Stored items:
------------------------

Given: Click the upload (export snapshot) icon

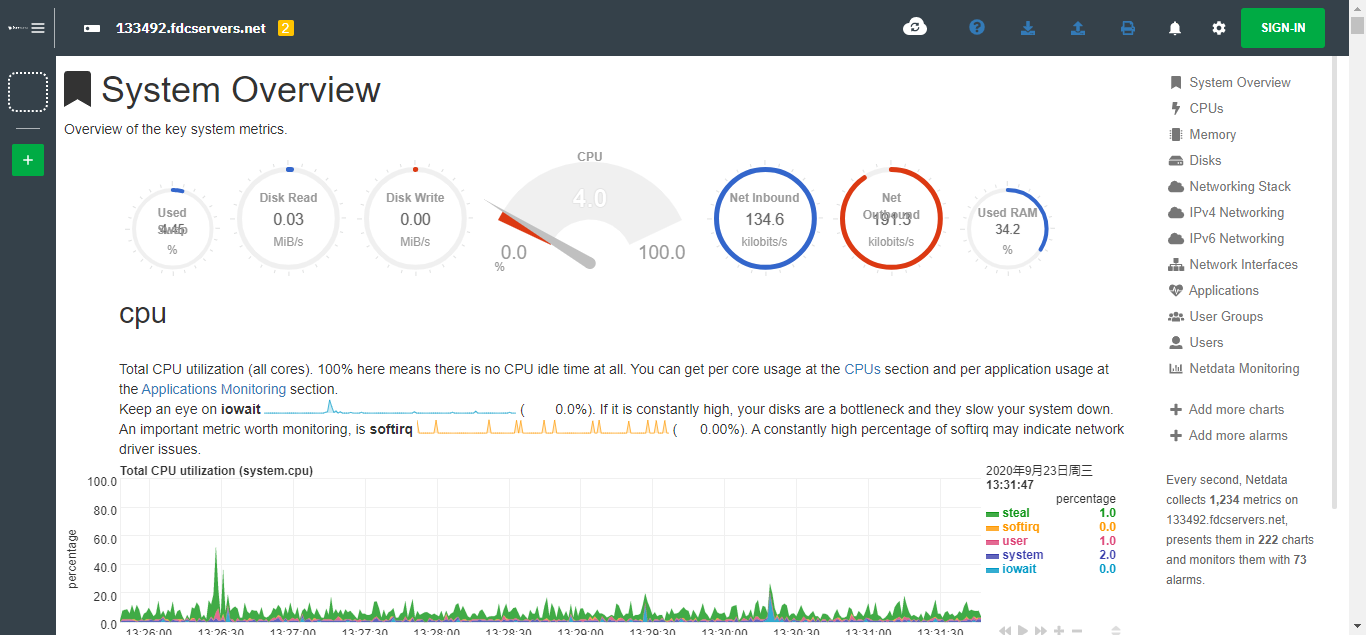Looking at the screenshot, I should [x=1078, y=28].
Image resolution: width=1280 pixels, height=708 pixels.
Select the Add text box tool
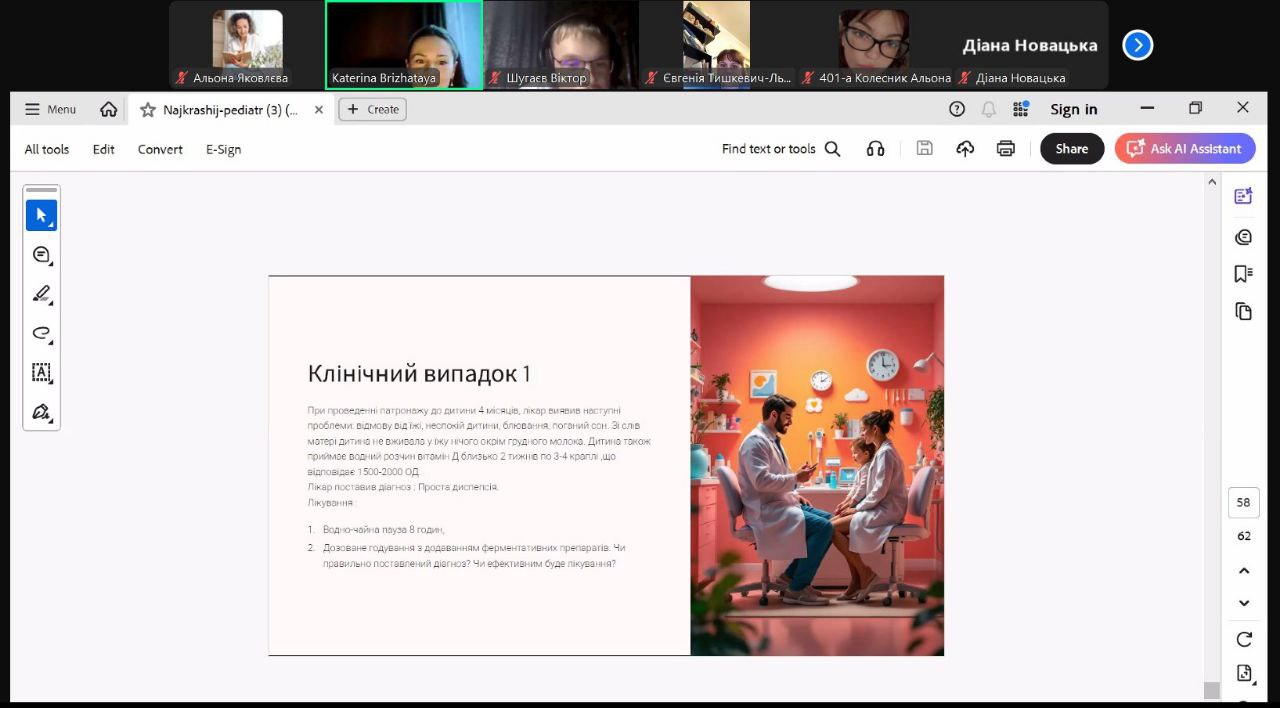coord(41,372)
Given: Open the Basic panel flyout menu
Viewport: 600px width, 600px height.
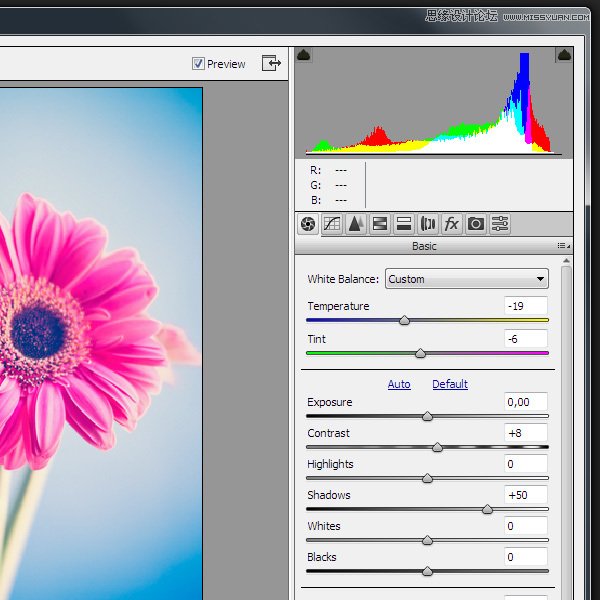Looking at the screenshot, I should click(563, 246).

------------------------

#### Task directions:
Reproduce every entry above verbatim, line for line, and omit the images.

#### Task output:
Given: Click the upload (export snapshot) icon

Looking at the screenshot, I should [x=1078, y=28].
Image resolution: width=1280 pixels, height=708 pixels.
Select the Add text box tool
coord(41,372)
Given: Open the Basic panel flyout menu
Viewport: 600px width, 600px height.
Looking at the screenshot, I should click(563, 246).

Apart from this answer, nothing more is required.